The Hollywood studios started their transformation into revolving-door businesses as early as the 1950s. A U.S. Supreme Court ruling in 1948 sparked the change when it found the studios' "vertical integration," their ownership of the movie theater chains, represented a conflict of interest. By the next year, the major studios starting selling their theaters and, over the next decade, they slowly outsourced and partnered away many of their major functions. Before the Court's ruling, it was no accident that each studio produced 52 films a year to supply fresh attractions to its theaters that changed their movie listings every week.
The system evolved to a point where independent companies that obtain funding from diverse sources of venture capital produce most movies. The studios may produce a handful of their own movies each year, but they participate more widely as investors, distributors, marketers and facility lessors for films made by these independents. Big Pharma apparently looks at MGM and the other studios as a source of inspiration.
Pharma was able to profitably sustain a soup-to-nuts business model – encompassing drug discovery, drug development, registration, marketing, sales and many other functions – as long as the pharmacological sciences underlying the business continued producing a bounty of new products. Equally important, those new products produced profitable sales because they represented therapeutic improvements sufficient to compel their use by physicians and payment by insurers.

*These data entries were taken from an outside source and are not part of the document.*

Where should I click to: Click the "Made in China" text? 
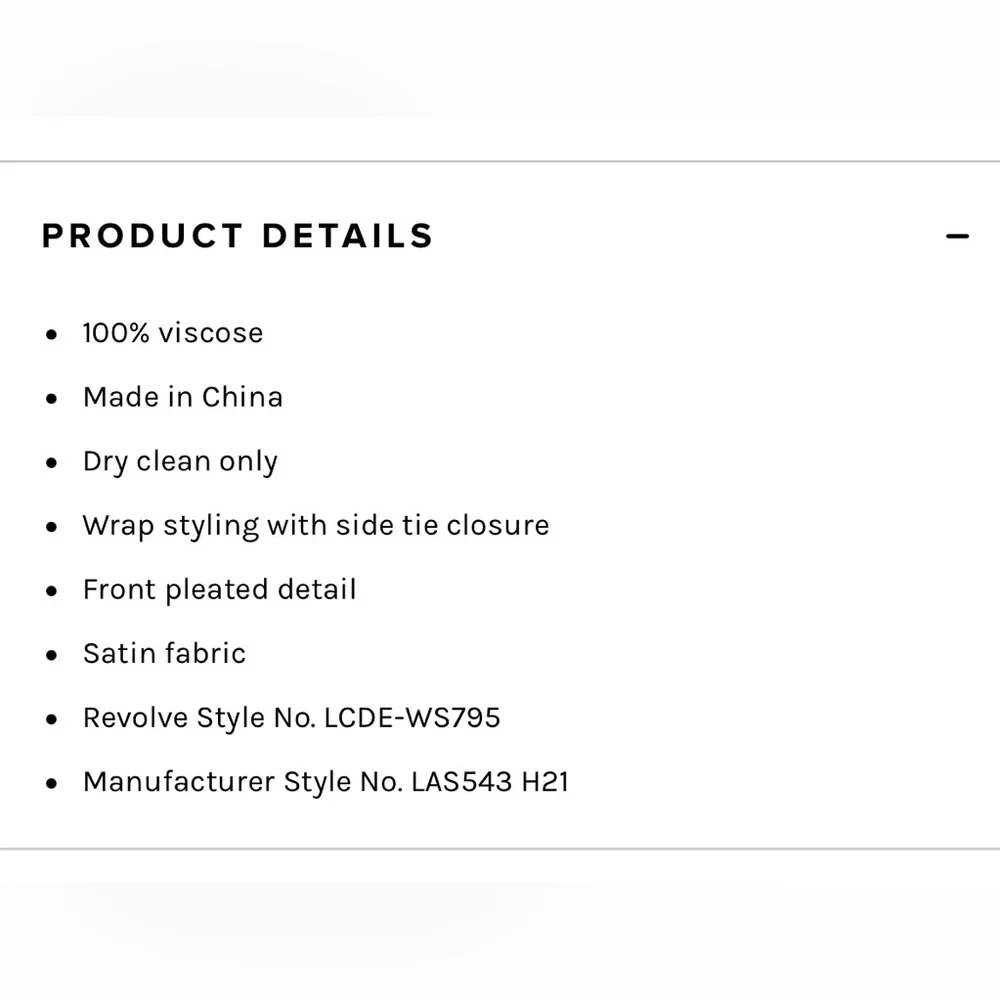[183, 397]
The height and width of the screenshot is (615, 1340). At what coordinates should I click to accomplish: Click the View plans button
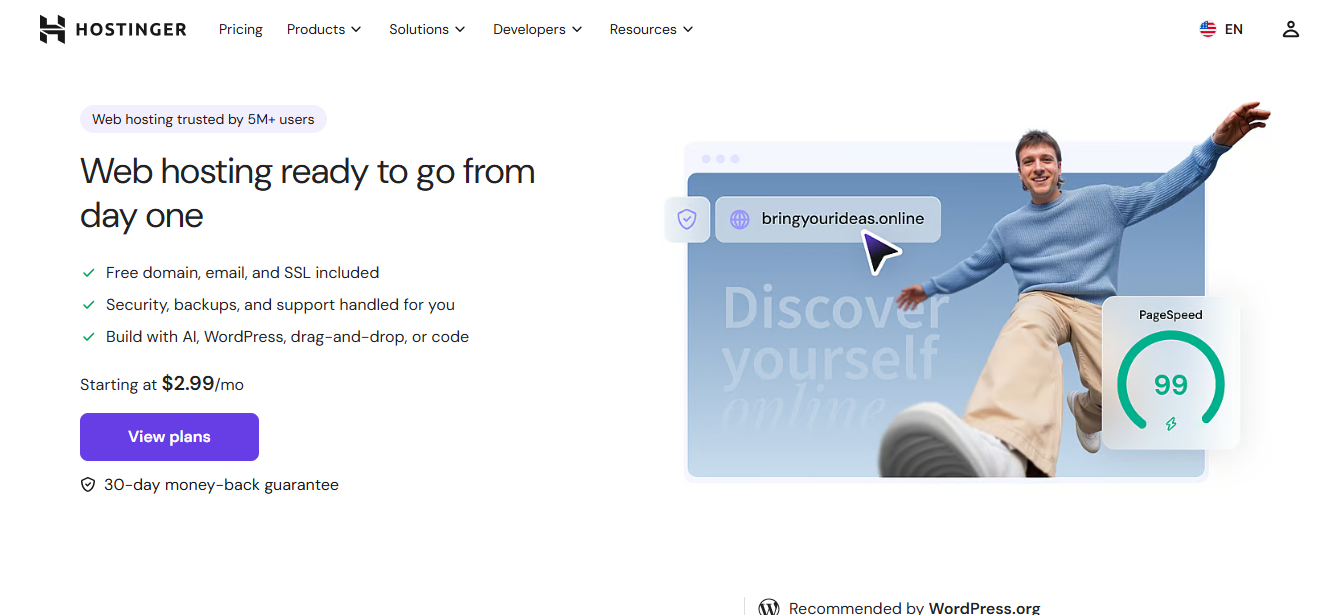(x=169, y=437)
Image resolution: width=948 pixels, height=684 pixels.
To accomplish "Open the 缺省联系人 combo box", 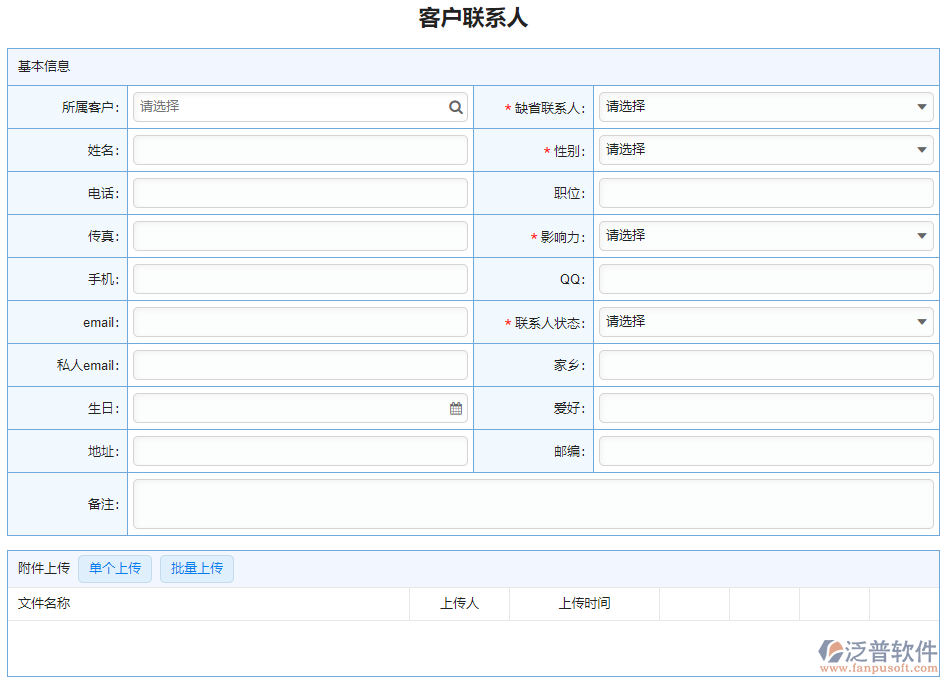I will pyautogui.click(x=765, y=106).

Once the science started running dry and new product development slowed, Big Pharma's large, fixed overhead started draining profits rather than propelling them. After that became apparent the past several years, pharma started outsourcing and partnering away some of its historic functions. Some companies such as AstraZeneca announced they would discontinue preclinical and early stage clinical research in several therapeutic areas. Most noticeably, many pharmas have been paring down the in-person sales function each year.
Since Big Pharma can't effectively develop drugs that advance care, it makes sense, from a profit-making standpoint, for the industry to cut back to core functions as it tries to make money by acting as investors-financiers-marketers for small companies that can develop such drugs. Of course, if investing and financing become the central, profit-making function, then finance officers rather than scientists, research physicians or even marketers become the driving positions.
Instead of Nobel Prize winners providing the industry's professional models, Wall Street operators assume that role. Inevitably, the industry itself is likely to become a subsidiary of larger conglomerates, just as Warner Brothers is a piece of Time-Warner, Universal a small part of General Electric and Twentieth Century Fox an appendage of Rupert Murdoch's News Corp.
I recently spoke to a former client who, during a 25-year career at two Big Pharma companies, launched six different products. He's been without a job for 19 months and he told me about a recent experience when he applied for a contract marketing position with one of the Big Pharmas. The position deals with the US market and it requires people who possess several years of experience working here.
The contractor hired by the company to recruit for the position was located in Mumbai, India. After briefly screening my acquaintance, the contractor quickly told him that compensation involves an hourly rate with specified time allowances, no benefits whatsoever, and no expectation of a subsequent, full-time position. I was immediate struck by the irony of a major, US corporation retaining an Indian contractor to hire US workers under call-center terms. The mental image of the Burbank hotel I thought I had left behind suddenly reappeared.